- [What you need to do]
Please restate each entry below, word for word.

- [Dataset entries]
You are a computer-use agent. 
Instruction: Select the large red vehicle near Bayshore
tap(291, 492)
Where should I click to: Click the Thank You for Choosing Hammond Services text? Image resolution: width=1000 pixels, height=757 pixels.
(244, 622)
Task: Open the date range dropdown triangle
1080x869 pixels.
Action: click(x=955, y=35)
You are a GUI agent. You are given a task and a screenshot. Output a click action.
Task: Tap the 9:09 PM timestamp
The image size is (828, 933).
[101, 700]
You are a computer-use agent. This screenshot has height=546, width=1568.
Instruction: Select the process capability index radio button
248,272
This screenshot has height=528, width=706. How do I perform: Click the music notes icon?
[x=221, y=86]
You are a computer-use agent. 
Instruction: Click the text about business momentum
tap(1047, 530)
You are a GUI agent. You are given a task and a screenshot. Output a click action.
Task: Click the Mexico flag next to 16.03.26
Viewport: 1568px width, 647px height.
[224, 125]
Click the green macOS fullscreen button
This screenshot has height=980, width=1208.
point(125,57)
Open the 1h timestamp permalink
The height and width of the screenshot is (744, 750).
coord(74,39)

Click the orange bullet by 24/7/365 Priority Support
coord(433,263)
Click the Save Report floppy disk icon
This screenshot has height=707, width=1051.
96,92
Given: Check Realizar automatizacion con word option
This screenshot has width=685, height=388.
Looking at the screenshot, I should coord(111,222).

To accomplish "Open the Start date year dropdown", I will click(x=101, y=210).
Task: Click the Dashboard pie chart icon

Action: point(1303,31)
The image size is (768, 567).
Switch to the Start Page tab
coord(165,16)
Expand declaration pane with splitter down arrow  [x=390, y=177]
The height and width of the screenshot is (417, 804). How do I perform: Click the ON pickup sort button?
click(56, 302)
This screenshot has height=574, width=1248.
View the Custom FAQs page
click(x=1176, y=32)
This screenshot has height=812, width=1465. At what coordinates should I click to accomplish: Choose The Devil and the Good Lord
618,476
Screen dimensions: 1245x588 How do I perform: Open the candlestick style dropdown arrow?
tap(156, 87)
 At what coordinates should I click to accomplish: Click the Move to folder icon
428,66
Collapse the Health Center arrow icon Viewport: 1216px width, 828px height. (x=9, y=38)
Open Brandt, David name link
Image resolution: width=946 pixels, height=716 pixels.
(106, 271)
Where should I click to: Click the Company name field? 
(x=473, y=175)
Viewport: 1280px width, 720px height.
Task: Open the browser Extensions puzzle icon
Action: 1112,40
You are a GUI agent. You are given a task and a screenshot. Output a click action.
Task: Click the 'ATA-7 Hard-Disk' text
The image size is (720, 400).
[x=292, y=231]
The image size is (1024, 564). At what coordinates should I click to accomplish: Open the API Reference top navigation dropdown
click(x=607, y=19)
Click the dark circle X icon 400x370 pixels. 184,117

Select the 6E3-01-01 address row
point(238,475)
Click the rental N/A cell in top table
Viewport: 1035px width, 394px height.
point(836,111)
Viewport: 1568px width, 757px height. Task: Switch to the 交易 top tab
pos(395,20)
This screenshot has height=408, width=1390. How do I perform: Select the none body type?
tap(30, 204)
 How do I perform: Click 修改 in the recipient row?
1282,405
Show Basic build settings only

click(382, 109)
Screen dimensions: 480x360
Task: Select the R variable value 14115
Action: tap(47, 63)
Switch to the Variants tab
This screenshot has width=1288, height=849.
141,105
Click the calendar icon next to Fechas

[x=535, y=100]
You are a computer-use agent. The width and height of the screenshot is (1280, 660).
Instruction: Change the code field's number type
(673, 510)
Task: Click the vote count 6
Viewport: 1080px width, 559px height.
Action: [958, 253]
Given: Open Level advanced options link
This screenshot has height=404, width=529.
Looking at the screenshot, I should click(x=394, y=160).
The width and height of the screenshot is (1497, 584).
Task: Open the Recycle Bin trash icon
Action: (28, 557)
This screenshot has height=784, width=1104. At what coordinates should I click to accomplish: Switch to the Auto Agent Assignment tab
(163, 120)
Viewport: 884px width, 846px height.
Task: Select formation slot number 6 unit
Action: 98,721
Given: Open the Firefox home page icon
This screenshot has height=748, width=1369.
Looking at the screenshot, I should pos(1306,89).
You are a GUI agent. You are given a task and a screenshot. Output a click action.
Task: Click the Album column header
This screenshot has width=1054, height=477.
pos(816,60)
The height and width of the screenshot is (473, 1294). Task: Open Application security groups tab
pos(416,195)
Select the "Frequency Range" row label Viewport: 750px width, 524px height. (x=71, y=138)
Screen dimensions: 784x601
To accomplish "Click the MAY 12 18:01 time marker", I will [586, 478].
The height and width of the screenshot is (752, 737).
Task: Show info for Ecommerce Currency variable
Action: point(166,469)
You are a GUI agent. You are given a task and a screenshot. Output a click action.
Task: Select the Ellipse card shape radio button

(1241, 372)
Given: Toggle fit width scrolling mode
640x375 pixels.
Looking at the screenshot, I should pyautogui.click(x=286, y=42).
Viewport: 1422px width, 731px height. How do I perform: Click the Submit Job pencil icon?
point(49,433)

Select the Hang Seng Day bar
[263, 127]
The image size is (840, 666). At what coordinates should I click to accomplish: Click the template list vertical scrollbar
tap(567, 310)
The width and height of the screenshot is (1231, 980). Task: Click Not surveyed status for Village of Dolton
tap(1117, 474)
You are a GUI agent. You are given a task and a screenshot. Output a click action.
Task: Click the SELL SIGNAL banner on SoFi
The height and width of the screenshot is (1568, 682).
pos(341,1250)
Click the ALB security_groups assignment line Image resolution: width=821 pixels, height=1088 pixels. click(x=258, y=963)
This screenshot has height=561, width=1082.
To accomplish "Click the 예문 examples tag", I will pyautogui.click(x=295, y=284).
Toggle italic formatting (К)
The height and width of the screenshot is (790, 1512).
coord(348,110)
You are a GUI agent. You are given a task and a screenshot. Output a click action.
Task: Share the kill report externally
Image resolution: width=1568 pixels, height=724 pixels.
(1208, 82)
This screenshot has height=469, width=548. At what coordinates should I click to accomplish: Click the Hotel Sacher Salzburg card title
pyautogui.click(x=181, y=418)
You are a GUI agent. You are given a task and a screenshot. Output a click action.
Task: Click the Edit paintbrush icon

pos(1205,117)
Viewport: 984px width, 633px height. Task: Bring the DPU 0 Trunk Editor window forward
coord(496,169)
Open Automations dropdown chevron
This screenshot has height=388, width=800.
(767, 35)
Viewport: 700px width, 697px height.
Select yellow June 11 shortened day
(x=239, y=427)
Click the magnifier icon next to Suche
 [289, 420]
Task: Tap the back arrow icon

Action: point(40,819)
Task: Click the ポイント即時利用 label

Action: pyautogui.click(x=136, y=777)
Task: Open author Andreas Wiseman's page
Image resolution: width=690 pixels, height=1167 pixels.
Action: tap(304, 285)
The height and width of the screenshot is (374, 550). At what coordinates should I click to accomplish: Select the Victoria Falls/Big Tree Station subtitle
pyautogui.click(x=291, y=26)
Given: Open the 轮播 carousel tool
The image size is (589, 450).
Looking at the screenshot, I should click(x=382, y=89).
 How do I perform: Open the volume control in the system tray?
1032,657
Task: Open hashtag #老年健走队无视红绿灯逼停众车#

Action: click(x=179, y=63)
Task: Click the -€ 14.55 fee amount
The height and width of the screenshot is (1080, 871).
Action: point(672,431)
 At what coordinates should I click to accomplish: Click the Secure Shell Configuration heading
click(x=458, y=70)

- [Reply to the exercise]
You are a computer-use agent. 
Instruction: Select the large red vehicle near Bayshore
tap(291, 492)
Where should I click to: Click the Thank You for Choosing Hammond Services text? Image resolution: width=1000 pixels, height=757 pixels.
(244, 622)
Task: Open the date range dropdown triangle
1080x869 pixels.
Action: click(x=955, y=35)
You are a GUI agent. You are given a task and a screenshot. Output a click action.
Task: Tap the 9:09 PM timestamp
The image size is (828, 933).
[101, 700]
You are a computer-use agent. This screenshot has height=546, width=1568.
Instruction: Select the process capability index radio button
248,272
This screenshot has height=528, width=706. How do I perform: Click the music notes icon?
[x=221, y=86]
You are a computer-use agent. 
Instruction: Click the text about business momentum
tap(1047, 530)
You are a GUI agent. You are given a task and a screenshot. Output a click action.
Task: Click the Mexico flag next to 16.03.26
Viewport: 1568px width, 647px height.
[224, 125]
Click the green macOS fullscreen button
This screenshot has height=980, width=1208.
point(125,57)
Open the 1h timestamp permalink
The height and width of the screenshot is (744, 750).
coord(74,39)

Click the orange bullet by 24/7/365 Priority Support
coord(433,263)
Click the Save Report floppy disk icon
This screenshot has height=707, width=1051.
96,92
Given: Check Realizar automatizacion con word option
This screenshot has width=685, height=388.
Looking at the screenshot, I should coord(111,222).

To accomplish "Open the Start date year dropdown", I will click(x=101, y=210).
Task: Click the Dashboard pie chart icon

Action: point(1303,31)
The image size is (768, 567).
Switch to the Start Page tab
coord(165,16)
Expand declaration pane with splitter down arrow  [x=390, y=177]
The height and width of the screenshot is (417, 804). How do I perform: Click the ON pickup sort button?
click(56, 302)
This screenshot has height=574, width=1248.
View the Custom FAQs page
click(x=1176, y=32)
This screenshot has height=812, width=1465. At what coordinates should I click to accomplish: Choose The Devil and the Good Lord
618,476
Screen dimensions: 1245x588 How do I perform: Open the candlestick style dropdown arrow?
tap(156, 87)
 At what coordinates should I click to accomplish: Click the Move to folder icon
428,66
Collapse the Health Center arrow icon Viewport: 1216px width, 828px height. (x=9, y=38)
Open Brandt, David name link
Image resolution: width=946 pixels, height=716 pixels.
(106, 271)
Where should I click to: Click the Company name field? 
(x=473, y=175)
Viewport: 1280px width, 720px height.
Task: Open the browser Extensions puzzle icon
Action: 1112,40
You are a GUI agent. You are given a task and a screenshot. Output a click action.
Task: Click the 'ATA-7 Hard-Disk' text
The image size is (720, 400).
[x=292, y=231]
The image size is (1024, 564). At what coordinates should I click to accomplish: Open the API Reference top navigation dropdown
click(x=607, y=19)
Click the dark circle X icon 400x370 pixels. 184,117

Select the 6E3-01-01 address row
point(238,475)
Click the rental N/A cell in top table
Viewport: 1035px width, 394px height.
point(836,111)
Viewport: 1568px width, 757px height. Task: Switch to the 交易 top tab
pos(395,20)
This screenshot has height=408, width=1390. How do I perform: Select the none body type?
tap(30, 204)
 How do I perform: Click 修改 in the recipient row?
1282,405
Show Basic build settings only

click(382, 109)
Screen dimensions: 480x360
Task: Select the R variable value 14115
Action: tap(47, 63)
Switch to the Variants tab
This screenshot has width=1288, height=849.
141,105
Click the calendar icon next to Fechas

[x=535, y=100]
You are a computer-use agent. The width and height of the screenshot is (1280, 660).
Instruction: Change the code field's number type
(673, 510)
Task: Click the vote count 6
Viewport: 1080px width, 559px height.
Action: [958, 253]
Given: Open Level advanced options link
This screenshot has height=404, width=529.
Looking at the screenshot, I should click(x=394, y=160).
The width and height of the screenshot is (1497, 584).
Task: Open the Recycle Bin trash icon
Action: (28, 557)
This screenshot has height=784, width=1104. At what coordinates should I click to accomplish: Switch to the Auto Agent Assignment tab
(163, 120)
Viewport: 884px width, 846px height.
Task: Select formation slot number 6 unit
Action: 98,721
Given: Open the Firefox home page icon
This screenshot has height=748, width=1369.
Looking at the screenshot, I should pos(1306,89).
You are a GUI agent. You are given a task and a screenshot. Output a click action.
Task: Click the Album column header
This screenshot has width=1054, height=477.
pos(816,60)
The height and width of the screenshot is (473, 1294). Task: Open Application security groups tab
pos(416,195)
Select the "Frequency Range" row label Viewport: 750px width, 524px height. (x=71, y=138)
Screen dimensions: 784x601
To accomplish "Click the MAY 12 18:01 time marker", I will [586, 478].
The height and width of the screenshot is (752, 737).
Task: Show info for Ecommerce Currency variable
Action: point(166,469)
You are a GUI agent. You are given a task and a screenshot. Output a click action.
Task: Select the Ellipse card shape radio button

(1241, 372)
Given: Toggle fit width scrolling mode
640x375 pixels.
Looking at the screenshot, I should pyautogui.click(x=286, y=42).
Viewport: 1422px width, 731px height. How do I perform: Click the Submit Job pencil icon?
point(49,433)

Select the Hang Seng Day bar
[263, 127]
The image size is (840, 666). At what coordinates should I click to accomplish: Click the template list vertical scrollbar
tap(567, 310)
The width and height of the screenshot is (1231, 980). Task: Click Not surveyed status for Village of Dolton
tap(1117, 474)
You are a GUI agent. You are given a task and a screenshot. Output a click action.
Task: Click the SELL SIGNAL banner on SoFi
The height and width of the screenshot is (1568, 682).
pos(341,1250)
Click the ALB security_groups assignment line Image resolution: width=821 pixels, height=1088 pixels. click(x=258, y=963)
This screenshot has height=561, width=1082.
To accomplish "Click the 예문 examples tag", I will pyautogui.click(x=295, y=284).
Toggle italic formatting (К)
The height and width of the screenshot is (790, 1512).
coord(348,110)
You are a GUI agent. You are given a task and a screenshot. Output a click action.
Task: Share the kill report externally
Image resolution: width=1568 pixels, height=724 pixels.
(1208, 82)
This screenshot has height=469, width=548. At what coordinates should I click to accomplish: Click the Hotel Sacher Salzburg card title
pyautogui.click(x=181, y=418)
You are a GUI agent. You are given a task and a screenshot. Output a click action.
Task: Click the Edit paintbrush icon

pos(1205,117)
Viewport: 984px width, 633px height. Task: Bring the DPU 0 Trunk Editor window forward
coord(496,169)
Open Automations dropdown chevron
This screenshot has height=388, width=800.
(767, 35)
Viewport: 700px width, 697px height.
Select yellow June 11 shortened day
(x=239, y=427)
Click the magnifier icon next to Suche
 [289, 420]
Task: Tap the back arrow icon

Action: point(40,819)
Task: Click the ポイント即時利用 label

Action: pyautogui.click(x=136, y=777)
Task: Open author Andreas Wiseman's page
Image resolution: width=690 pixels, height=1167 pixels.
Action: tap(304, 285)
The height and width of the screenshot is (374, 550). At what coordinates should I click to accomplish: Select the Victoria Falls/Big Tree Station subtitle
pyautogui.click(x=291, y=26)
Given: Open the 轮播 carousel tool
The image size is (589, 450).
Looking at the screenshot, I should click(x=382, y=89).
 How do I perform: Open the volume control in the system tray?
1032,657
Task: Open hashtag #老年健走队无视红绿灯逼停众车#

Action: click(x=179, y=63)
Task: Click the -€ 14.55 fee amount
The height and width of the screenshot is (1080, 871).
Action: point(672,431)
 At what coordinates should I click to accomplish: Click the Secure Shell Configuration heading
click(x=458, y=70)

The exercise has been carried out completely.